Loading magazines was a Zenlike experience for him, and Clark took his time, thinking through his plan as he depressed the follower and slid in each successive round. He tucked the mags in the pocket of his navy blue windbreaker and stuffed the remainder of his gear into the CamelBak hydration pack. He left the Gemtech suppressor attached to the Glock, and put that in the pack as well, wearing the Wilson on his hip for the time being. In his pocket, he carried a small flashlight, a Zippo lighter, and a heavy-duty Benchmade automatic knife called a Presidio. He was not one to consider blades very good defensive weapons. They just weren’t tactical. Offensive killing was an entirely different story.
Clark spent the next ten minutes sitting in the parking lot studying Google Maps of the area around Zambrano’s place, committing the various possible routes of approach to memory. He’d look at them again when he got closer, but it gave his mind something to chew on while he made the hour-and-a-half drive.
In the meantime, he pushed the speed-dial button for his wife. She answered on the first ring.
He had no news, at least none that he could share with her. Sometimes it was just comforting to hear her voice.
Emilio Zambrano had done Clark the great favor of building his house on a lake. People in the United States tended to feel more secure when they faced the water, as if any threat would have to work too hard to get to them from that direction.
There were several lots for sale across this arm of the reservoir, and it was a simple matter for Clark to park and pretend to be an interested customer. He would eventually work his way closer, but a pair of 18-power marine binoculars from a quarter-mile away helped him rough out the beginnings of a plan.
Zambrano had gone a step further than most and picked a site in a secluded bay, cut back approximately fifty meters from the main body of the lake. The home itself was a gray brick two-story, tucked in at the head of the bay in between two limestone ridges that were covered with cedar trees. The eastern ridge jutted out farther than the one on the west and looked like it would make a good vantage point when he did decide to move closer. A long grassy hill, as manicured as any fairway at Augusta, ran down from a raised deck on the front of the house to the water’s edge. A runabout, gleaming white in the Texas sun, was tied up to a set of floating docks. To the right of the house, a swimming pool had been cut into the side of the hill along with a brick cabana that matched the house. The cabana, as well as a small utility shed partway down the hill, hid much of the pool from any boats that happened to venture too close to the property. For Clark’s purposes, the outbuildings conveniently created a blind spot from above, leaving a good portion of the dock invisible from the upper portion of the property.

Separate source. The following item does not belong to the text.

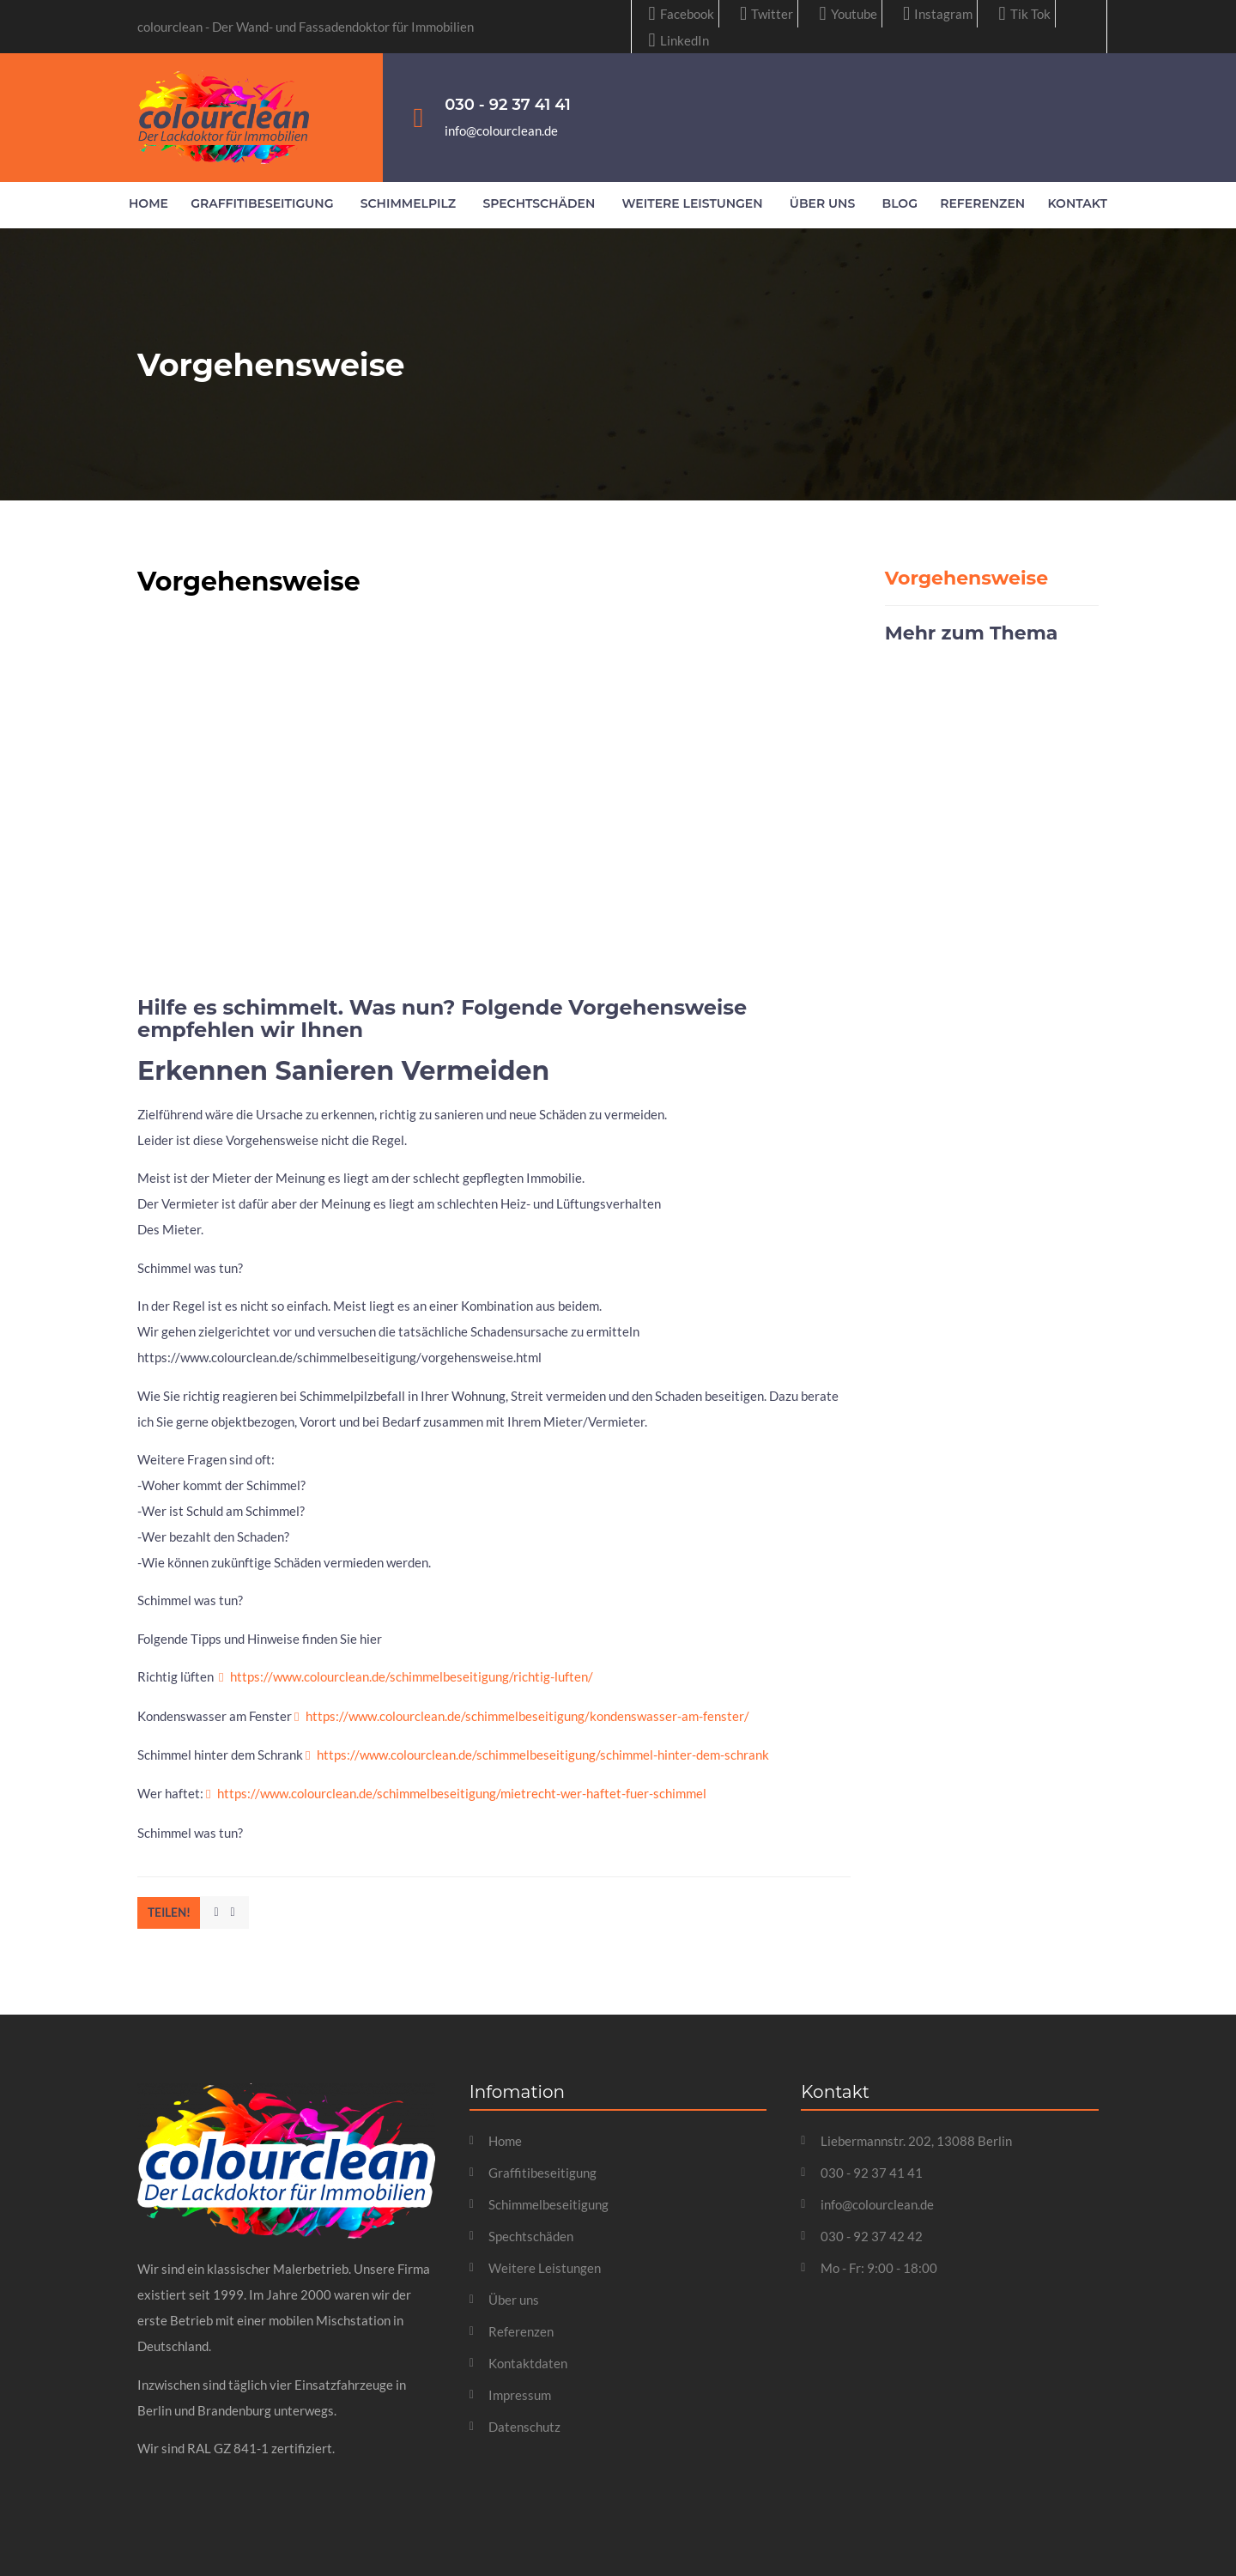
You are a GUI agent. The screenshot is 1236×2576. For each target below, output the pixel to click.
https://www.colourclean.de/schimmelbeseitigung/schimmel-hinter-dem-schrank (543, 1754)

Clark watched long enough to count seven different men wandering the grounds. There was something going on up at the pool, but the angle was wrong so he couldn’t tell what it was. He took a swig of bottled water before pouring the remainder into the dirt and replacing it with about a half-cup of brake fluid. He re-capped the bottle and put it in the CamelBak with the unopened sack of pool shock. After one final gear check, he drove to the other side of the lake.
Clark had arrived early enough in the day that he could take his time. He drove past Zambrano’s nondescript steel gate and left the rental in the trees nearly a mile down the gravel road. From there he traveled cross-country, going up and over two scrubby hills before arriving at the eastern ridge overlooking Zambrano’s docks. His dark blue windbreaker and khaki slacks melded perfectly with the mottled shadows of scrub cedar and caliche rock.
Clark often thought that he’d spent at least a quarter of his adult life flat on his belly peering through one kind of scope or another, watching, waiting. There was, to him, a great virtue in stillness.
His initial assessment had been correct. The ridge offered a near perfect vantage point of the house, the expansive deck and hot tub, the pool, and the docks below. He was much closer than before but, at just over a hundred meters and in the trees, was far enough away that he didn’t have to worry too much about being seen. Still, years of discipline forced him to move slowly and deliberately, staying off the ridgeline to keep from silhouetting himself.
Making himself comfortable, he set the binoculars on the ground beside him and took out the notebook and pencil again, entering data in more detail now that he was close enough for a better look. His first course of business was to identify as many of Zambrano’s men as he could. From the looks of things, Pacheco had been right. Security here was the Sun Yee On triad, likely employed by Lily Chen.